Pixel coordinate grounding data

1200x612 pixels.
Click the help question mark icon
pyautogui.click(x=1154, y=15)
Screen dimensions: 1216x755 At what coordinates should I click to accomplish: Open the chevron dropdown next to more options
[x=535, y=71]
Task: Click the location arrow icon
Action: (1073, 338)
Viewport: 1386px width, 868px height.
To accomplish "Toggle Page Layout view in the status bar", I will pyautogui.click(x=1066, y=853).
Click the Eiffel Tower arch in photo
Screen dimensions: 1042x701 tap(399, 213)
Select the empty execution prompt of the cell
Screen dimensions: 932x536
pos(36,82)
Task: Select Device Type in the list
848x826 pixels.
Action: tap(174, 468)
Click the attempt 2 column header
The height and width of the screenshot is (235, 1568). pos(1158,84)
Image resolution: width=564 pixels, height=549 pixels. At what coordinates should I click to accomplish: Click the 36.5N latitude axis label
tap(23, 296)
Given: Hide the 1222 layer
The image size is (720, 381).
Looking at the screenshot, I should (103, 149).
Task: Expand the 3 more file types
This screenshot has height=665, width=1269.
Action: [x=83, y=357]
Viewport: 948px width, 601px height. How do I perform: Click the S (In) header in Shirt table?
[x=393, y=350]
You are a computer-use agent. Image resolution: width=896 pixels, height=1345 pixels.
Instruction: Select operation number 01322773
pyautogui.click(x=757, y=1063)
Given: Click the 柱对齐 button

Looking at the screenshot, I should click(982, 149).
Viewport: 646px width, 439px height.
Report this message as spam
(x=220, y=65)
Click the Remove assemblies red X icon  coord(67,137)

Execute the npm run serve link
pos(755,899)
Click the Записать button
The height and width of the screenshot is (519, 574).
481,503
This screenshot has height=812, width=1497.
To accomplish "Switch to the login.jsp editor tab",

Work instruction:
Each line above is to be reproduced exactly. Leave none out.

Response:
1200x612 pixels.
Click the help question mark icon
pyautogui.click(x=1154, y=15)
Screen dimensions: 1216x755 At what coordinates should I click to accomplish: Open the chevron dropdown next to more options
[x=535, y=71]
Task: Click the location arrow icon
Action: (1073, 338)
Viewport: 1386px width, 868px height.
To accomplish "Toggle Page Layout view in the status bar", I will pyautogui.click(x=1066, y=853).
Click the Eiffel Tower arch in photo
Screen dimensions: 1042x701 tap(399, 213)
Select the empty execution prompt of the cell
Screen dimensions: 932x536
pos(36,82)
Task: Select Device Type in the list
848x826 pixels.
Action: tap(174, 468)
Click the attempt 2 column header
The height and width of the screenshot is (235, 1568). pos(1158,84)
Image resolution: width=564 pixels, height=549 pixels. At what coordinates should I click to accomplish: Click the 36.5N latitude axis label
tap(23, 296)
Given: Hide the 1222 layer
The image size is (720, 381).
Looking at the screenshot, I should (103, 149).
Task: Expand the 3 more file types
This screenshot has height=665, width=1269.
Action: [x=83, y=357]
Viewport: 948px width, 601px height. How do I perform: Click the S (In) header in Shirt table?
[x=393, y=350]
You are a computer-use agent. Image resolution: width=896 pixels, height=1345 pixels.
Instruction: Select operation number 01322773
pyautogui.click(x=757, y=1063)
Given: Click the 柱对齐 button

Looking at the screenshot, I should click(982, 149).
Viewport: 646px width, 439px height.
Report this message as spam
(x=220, y=65)
Click the Remove assemblies red X icon  coord(67,137)

Execute the npm run serve link
pos(755,899)
Click the Записать button
The height and width of the screenshot is (519, 574).
481,503
This screenshot has height=812, width=1497.
To accomplish "Switch to the login.jsp editor tab",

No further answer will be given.